— start Document segment —
The radius of the distribution defines how likely is the particle is to multiply. If the all the virtual particles end up inside of a single cell the particle would not divide and stay essentially the same(if the average particle of the virtual particles is equal to the original particle). To make it properly conservative we just need to divide the mass of the particle into a number of equal chunks, and make sure the distribution average is zero.

On the picture above and in the code below we see an example for a 5 virtual particle distribution, the average of the distribution directions is zero and its radius is 0.1 pixels.

Here is the code, the only addition are the diffusion directions and a loop for each of the virtual particles.
— end Document segment —
— start Excerpted data —
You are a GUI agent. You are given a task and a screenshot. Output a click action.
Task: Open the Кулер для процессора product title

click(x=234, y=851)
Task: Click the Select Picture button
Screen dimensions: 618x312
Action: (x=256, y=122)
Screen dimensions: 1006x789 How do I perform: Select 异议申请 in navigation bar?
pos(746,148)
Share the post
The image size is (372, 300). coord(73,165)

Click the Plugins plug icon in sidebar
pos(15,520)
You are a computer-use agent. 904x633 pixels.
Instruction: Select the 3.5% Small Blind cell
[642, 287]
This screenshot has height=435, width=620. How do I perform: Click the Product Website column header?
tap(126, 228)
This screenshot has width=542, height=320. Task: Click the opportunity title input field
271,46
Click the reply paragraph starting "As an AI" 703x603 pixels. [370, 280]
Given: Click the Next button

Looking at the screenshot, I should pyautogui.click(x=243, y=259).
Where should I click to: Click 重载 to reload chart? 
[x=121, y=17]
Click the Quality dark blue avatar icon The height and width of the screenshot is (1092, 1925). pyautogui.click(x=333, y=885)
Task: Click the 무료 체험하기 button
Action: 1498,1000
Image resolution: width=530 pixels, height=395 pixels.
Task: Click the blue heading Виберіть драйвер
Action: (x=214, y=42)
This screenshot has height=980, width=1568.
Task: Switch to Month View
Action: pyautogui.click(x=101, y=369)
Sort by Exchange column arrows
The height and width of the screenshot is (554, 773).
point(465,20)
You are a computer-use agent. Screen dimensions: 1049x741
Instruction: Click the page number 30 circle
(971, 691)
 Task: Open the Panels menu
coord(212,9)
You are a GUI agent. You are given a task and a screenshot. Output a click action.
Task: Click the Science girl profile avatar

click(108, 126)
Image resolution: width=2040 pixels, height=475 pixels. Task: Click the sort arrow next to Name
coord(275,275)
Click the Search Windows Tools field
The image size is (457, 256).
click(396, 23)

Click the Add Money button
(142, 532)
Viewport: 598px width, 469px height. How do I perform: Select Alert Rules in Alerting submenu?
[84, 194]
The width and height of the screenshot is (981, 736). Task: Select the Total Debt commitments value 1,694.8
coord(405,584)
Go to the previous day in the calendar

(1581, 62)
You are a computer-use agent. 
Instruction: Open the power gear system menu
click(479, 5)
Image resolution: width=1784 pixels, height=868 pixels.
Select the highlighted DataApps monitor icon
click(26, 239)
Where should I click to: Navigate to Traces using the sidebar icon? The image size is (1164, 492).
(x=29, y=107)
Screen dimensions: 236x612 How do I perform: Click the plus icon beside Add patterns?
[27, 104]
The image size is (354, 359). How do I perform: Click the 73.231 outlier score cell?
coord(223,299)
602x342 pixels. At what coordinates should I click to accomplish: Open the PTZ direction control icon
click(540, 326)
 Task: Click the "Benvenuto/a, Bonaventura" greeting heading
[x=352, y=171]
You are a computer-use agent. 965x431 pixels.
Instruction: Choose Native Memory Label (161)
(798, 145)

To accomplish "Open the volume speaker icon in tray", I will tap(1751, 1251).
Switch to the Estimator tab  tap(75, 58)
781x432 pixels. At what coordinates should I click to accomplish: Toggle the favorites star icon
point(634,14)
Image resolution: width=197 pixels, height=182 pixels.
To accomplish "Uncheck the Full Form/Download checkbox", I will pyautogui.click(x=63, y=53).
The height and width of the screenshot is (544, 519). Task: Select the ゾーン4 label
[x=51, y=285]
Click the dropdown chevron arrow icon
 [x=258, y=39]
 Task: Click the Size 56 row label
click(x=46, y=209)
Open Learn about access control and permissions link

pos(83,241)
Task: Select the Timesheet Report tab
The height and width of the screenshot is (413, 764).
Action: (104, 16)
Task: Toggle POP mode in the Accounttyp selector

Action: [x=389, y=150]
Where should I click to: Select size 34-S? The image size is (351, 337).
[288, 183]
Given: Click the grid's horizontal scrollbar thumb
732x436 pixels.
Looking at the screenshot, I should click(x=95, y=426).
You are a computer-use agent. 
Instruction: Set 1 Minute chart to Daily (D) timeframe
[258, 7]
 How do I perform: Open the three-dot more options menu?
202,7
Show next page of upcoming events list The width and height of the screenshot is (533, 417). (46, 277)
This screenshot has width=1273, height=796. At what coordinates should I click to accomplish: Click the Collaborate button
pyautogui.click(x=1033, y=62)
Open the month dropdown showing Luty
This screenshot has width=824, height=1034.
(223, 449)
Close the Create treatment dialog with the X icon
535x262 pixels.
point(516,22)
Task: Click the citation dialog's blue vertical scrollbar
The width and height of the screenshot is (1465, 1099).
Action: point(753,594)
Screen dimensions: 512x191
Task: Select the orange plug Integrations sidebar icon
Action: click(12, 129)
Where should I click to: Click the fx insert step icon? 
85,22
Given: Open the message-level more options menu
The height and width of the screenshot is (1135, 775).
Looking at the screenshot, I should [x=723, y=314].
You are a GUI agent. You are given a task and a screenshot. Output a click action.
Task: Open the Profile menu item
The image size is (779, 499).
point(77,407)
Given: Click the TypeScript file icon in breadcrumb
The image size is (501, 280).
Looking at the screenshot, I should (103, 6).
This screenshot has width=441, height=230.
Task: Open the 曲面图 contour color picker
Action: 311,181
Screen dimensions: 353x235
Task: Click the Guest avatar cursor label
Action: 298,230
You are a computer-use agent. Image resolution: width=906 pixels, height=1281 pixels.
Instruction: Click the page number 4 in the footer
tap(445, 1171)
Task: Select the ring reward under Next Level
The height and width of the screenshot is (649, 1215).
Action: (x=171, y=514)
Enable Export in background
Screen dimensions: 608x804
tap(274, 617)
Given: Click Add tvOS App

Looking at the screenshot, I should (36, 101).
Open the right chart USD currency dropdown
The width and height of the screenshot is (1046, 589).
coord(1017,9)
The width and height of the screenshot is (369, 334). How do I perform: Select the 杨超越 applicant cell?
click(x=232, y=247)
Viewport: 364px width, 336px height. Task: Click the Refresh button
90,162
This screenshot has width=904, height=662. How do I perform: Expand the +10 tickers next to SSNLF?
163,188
— end Excerpted data —
Reproduce the passage on virtual particle distribution in full, word for word. The items above were taken from a separate source.

The radius of the distribution defines how likely is the particle is to multiply. If the all the virtual particles end up inside of a single cell the particle would not divide and stay essentially the same(if the average particle of the virtual particles is equal to the original particle). To make it properly conservative we just need to divide the mass of the particle into a number of equal chunks, and make sure the distribution average is zero.

On the picture above and in the code below we see an example for a 5 virtual particle distribution, the average of the distribution directions is zero and its radius is 0.1 pixels.

Here is the code, the only addition are the diffusion directions and a loop for each of the virtual particles.